Do you recommend the fuel pump? That is my next option...I can get it new for $135. Any help is appreciated.


----------



## stevja1 (Jan 25, 2004)

envirocbr said:


> OKat he platform is a 2001 1.8L Sentra...here are the parts replaced so far
> 
> BOTH Oxygen Sensors before CAT.
> 
> ...


I put in a CAI a little while ago with no problems. While installing a stereo recently, I unplugged the battery for about 6-7 hours. While I had the wheel well off to wire the amp, I cut a bigger hole for the intake. I'm now having the same problem. I'd love to hear what people have to say about this.


----------



## kaizer (Jun 7, 2005)

Maybe the MAF sensor is faulty? Get a consult II reading on your MAF voltage reading?

Had experience that myself. I did a homemade CAI coupled with a intake bypass valve. It's actually the valve's fault.

Just a suggestion...


----------



## envirocbr (Feb 12, 2006)

The car is STOCK! There are NO mods...I would not dream of putting any money into this car because I would rather put money into my motorcycles. I just like the car because of the insurance and fuel mileage I get. 

Most of the time when the MAF is faulty and voltage is low a CEL comes on and then you will find it through the codes. That is from my past experience with a Misubishi Eclipse GST.

I just need to know, I found a Fuel pump brand new for $117, I will try that.

DOes anyone here know where the fuel pump is located on these cars? How can I access it?


----------



## stevja1 (Jan 25, 2004)

Just wanted to check back in case you didn't see the other thread.

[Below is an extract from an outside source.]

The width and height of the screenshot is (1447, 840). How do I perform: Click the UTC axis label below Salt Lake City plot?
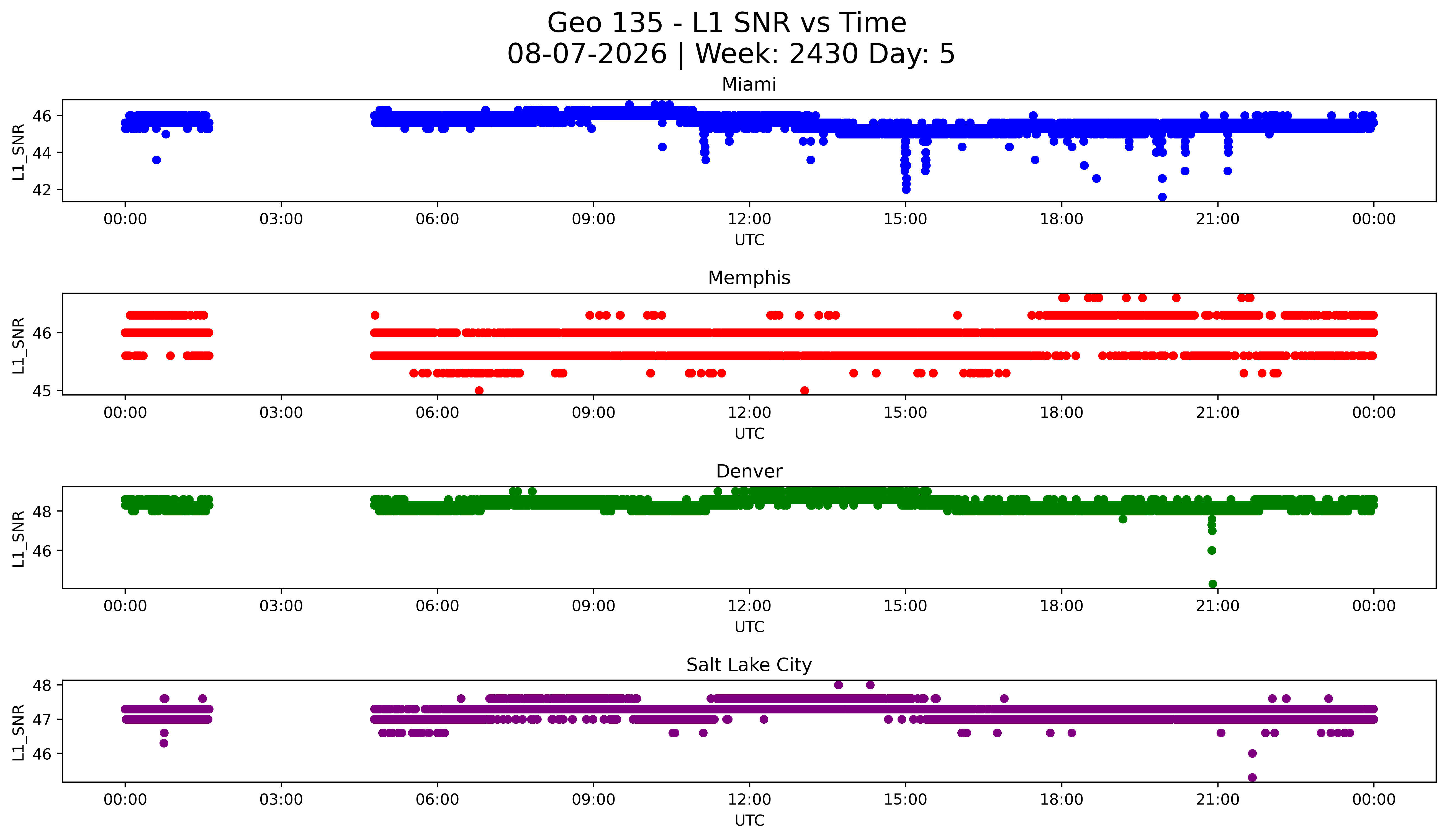coord(749,821)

I was able to solve my problem by taking out the MAF sensor and cleaning it. Runs fine now. I don't know if that will solve your problem but its cheaper than a fuel pump.


----------



## envirocbr (Feb 12, 2006)

I will try to reclean the MAF...I drove the car yesterday and nothing seemed to happen. I purchased the fuel pump allready so I will just have to replace it. I only payed $117 for it..Besides I figure with 106K miles it may go at any time. Hopefully it will work. If not I will go and buy electrical contact cleaner and try it again. Because last time I used Carb and Choke CLeaner. Thanks for your concern and replying.


----------



## envirocbr (Feb 12, 2006)

*UPDATE!!!!!!!*

It appears as if it were the Fuel pump ...it was a pain in the ass to get out but it was replaced and the car accelerates better, and idles smoother. It appeard as if the pump were just dying...especially when the car was hot and the pump was tired...so that was the problem..hopefully


----------



## stevja1 (Jan 25, 2004)

Glad to hear that you were able to get it working.


----------



## ghost_ryder35 (Feb 28, 2006)

fuel pump went bad after 100,000 miles. thats crazy


----------